» **WHAT IS EXPECTED**
In the material below, find the line containing "Go to the first record" and the line containing "This screenshot has", then reproduce exactly both of them and every line between, and nothing else.

» **THE INPUT**

BEGIN

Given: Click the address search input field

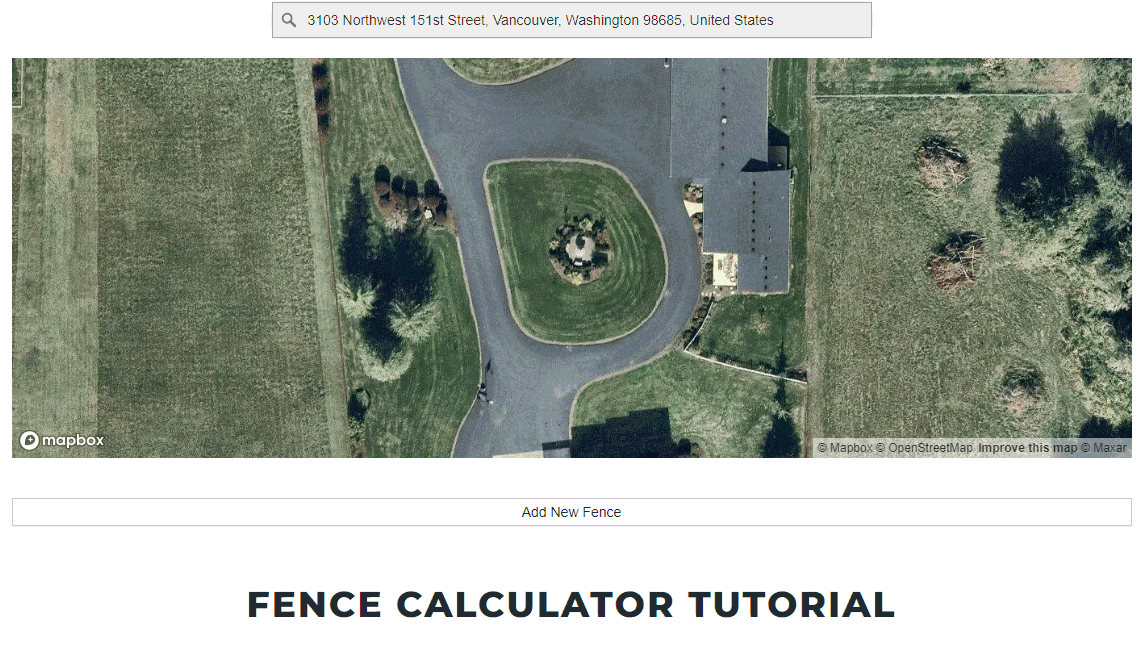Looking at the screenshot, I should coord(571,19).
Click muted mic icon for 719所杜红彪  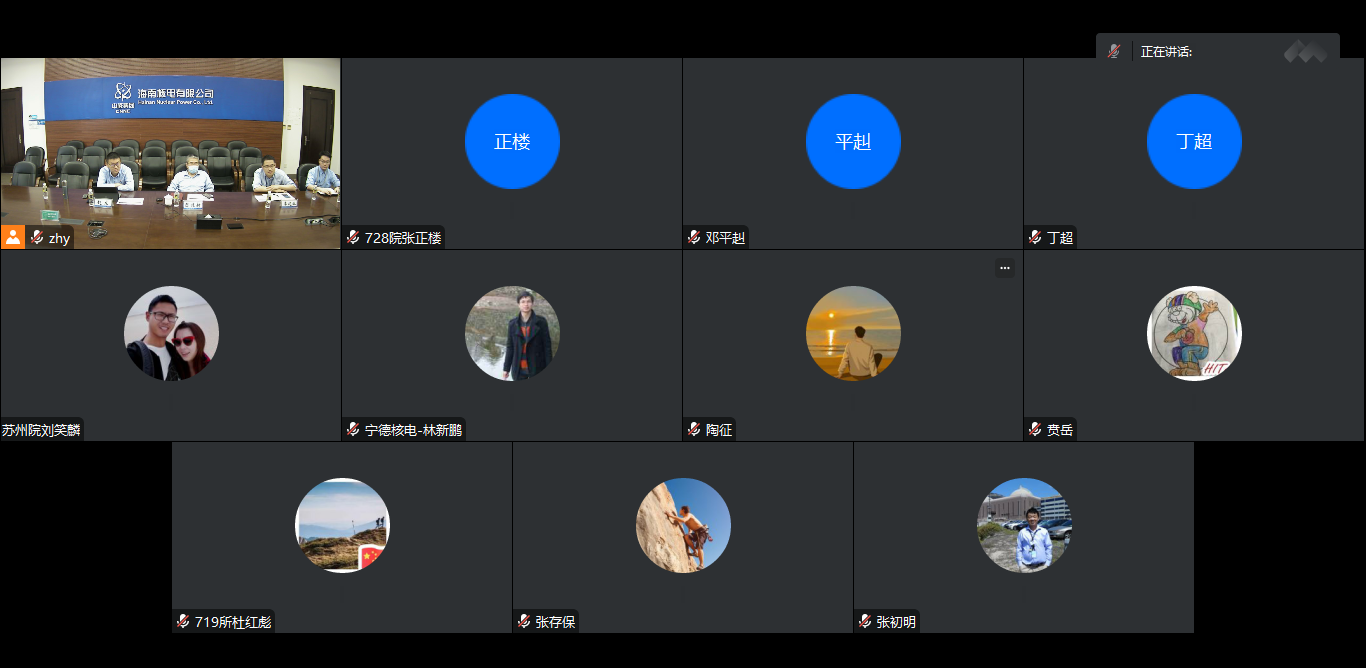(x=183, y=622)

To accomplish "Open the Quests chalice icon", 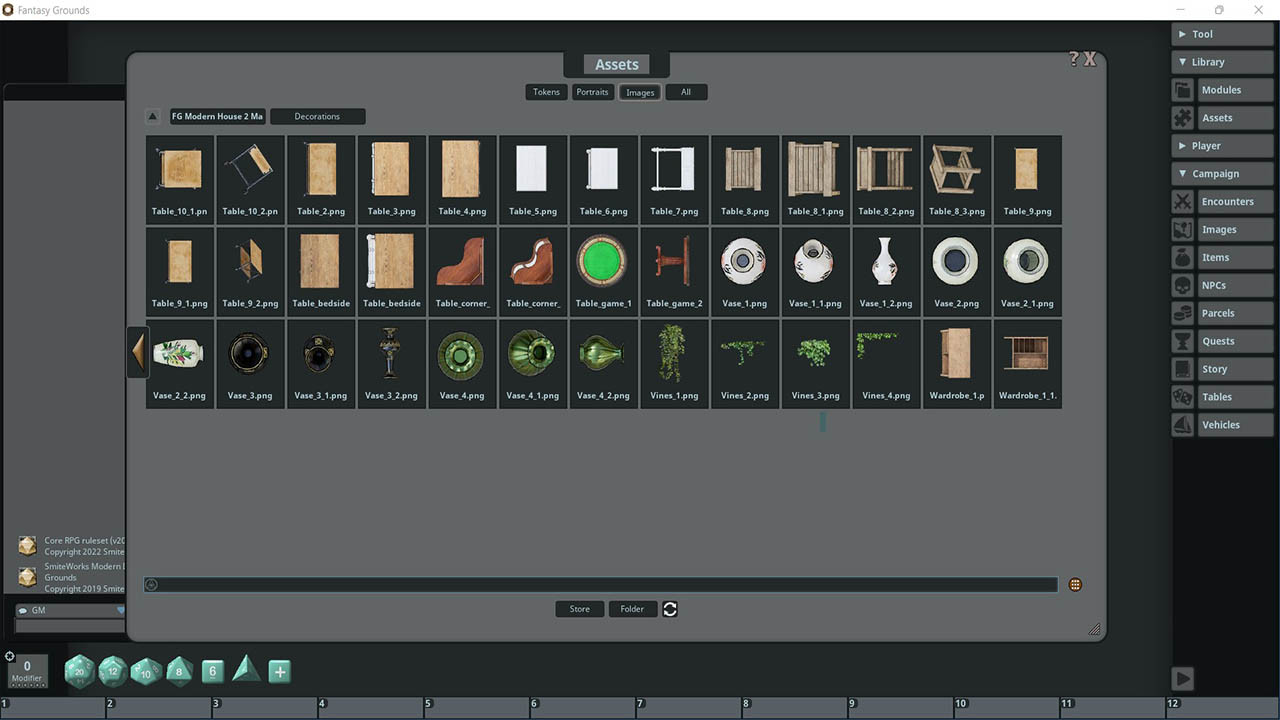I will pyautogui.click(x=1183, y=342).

END
BEGIN

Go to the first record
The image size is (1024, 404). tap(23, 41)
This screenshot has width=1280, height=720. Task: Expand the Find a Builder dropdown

END

» **TASK OUTPUT**
Go to the first record
The image size is (1024, 404). tap(23, 41)
This screenshot has width=1280, height=720. Task: Expand the Find a Builder dropdown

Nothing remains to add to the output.